Daphne was overduidelijk niet gediend van de avances van Apollo, maar hij gaf maar niet op. Eerdere potentiële minnaars had ze makkelijk kunnen afschudden, zo niet de zoon van oppergod Zeus. Deze ‘Harvey’ bleef haar belagen, vertelt Maureen Teeuwen en de vergelijking met de oppermachtige filmbaas Weinstein is uiteraard niet toevallig. Van mythologie tot #MeToo, in Brief aan Freud onderzoeken twee actrices eens te meer: wat wil een vrouw? En – vooral ook – wat niet?

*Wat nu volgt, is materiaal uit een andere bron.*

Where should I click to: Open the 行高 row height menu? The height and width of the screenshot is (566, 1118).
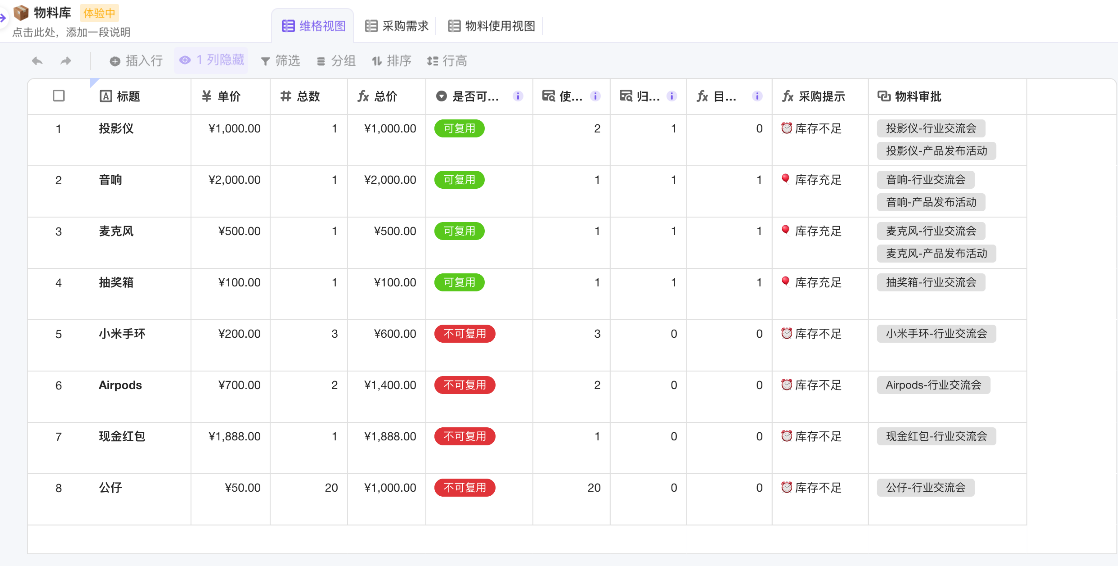(x=447, y=61)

Brief aan Freud vormt deel 12 van Weiblicher Akt, de theaterreeks waarin Maatschappij Discordia uitgaat van het vrouwelijk perspectief. Zo waren bijvoorbeeld Susan Sontag (11) en Elfriede Jelinek (10) eerder middelpunt van voorstellingen waarin hun gedachtegoed aanleiding was om verder te denken over prangende kwesties die de vrouw aangaan.

In Brief aan Freud staat Miranda Prein naast Teeuwen op toneel. Misschien meer dan in de recente delen, liggen aan deze nummer 12 veel ‘persoonlijke’ ervaringen van de personages ten grondslag. Twee vrouwen delen herinneringen. Je bent vier jaar en je moet naar de kleuterschool; je bent nog drie en je krijgt een hondje. Hoe eng is dat? Hoe bang was je?

Angst, verzet, teleurstelling, eigen laakbaar gedrag: Prein en Teeuwen brengen het smeuïg en aanstekelijk. Een mondhoek die omhoog klimt in een besmuikte glimlach bij het beeld van de nagelvijl die met voorbedachten rade in de bovenarm van je broertje ging, het uitgestreken smoelwerk bij de uitgekiende diefstal van twee porseleinen konijntjes van je beste vriendin.

Van die anekdotes, herkenbaar en vaak veelzeggend als ze zijn, trekken de spelers lijntjes naar volwassenwording en schaamte over het veranderende lijf, onzekerheid, compensatiegedrag, overhaaste conclusies en clichés met betrekking tot het fenomeen vrouw, waarbij onder anderen schrijvers als Olivia Laing en Rebecca Solnit tot inspiratie dienden.

Ze benen rusteloos over de speelvloer, strekken zich eens uit op de grote sofa, confronteren elkaar en hun publiek met scherpe observaties en denken na over wat nu precies kan worden verstaan onder een goed gesprek en wat ze zouden kunnen schrijven aan Sigmund Freud, die geneesheer/kunstenaar, grondlegger van de psychoanalyse. Een verontwaardigde brief misschien, een boze zelfs. Of mogen we blij zijn dat hij begonnen is naar ons vrouwen te luisteren?

Die grijze eminentie aan de rand van het toneel (Jan Joris Lamers in een, zoals gebruikelijk in deze serie, speciale rol), de geneesheer, geeft heel soms zachtjes een weerwoord in de vorm van een casus uit het begin van de vorige eeuw.

Dat we niet bepaald alles op een rijtje hebben inzake ‘de vrouw’, al is het nu honderd jaar later, dat stellen Teeuwen en Prein slim aan de orde. Met die opgewekte, niet aflatende bevragende manier, waarmee ze met deze Akt ook weer weten te ontroeren; bijvoorbeeld aan het eind wanneer ze even verkiezen in een laurierboom te veranderen – zoals Daphne.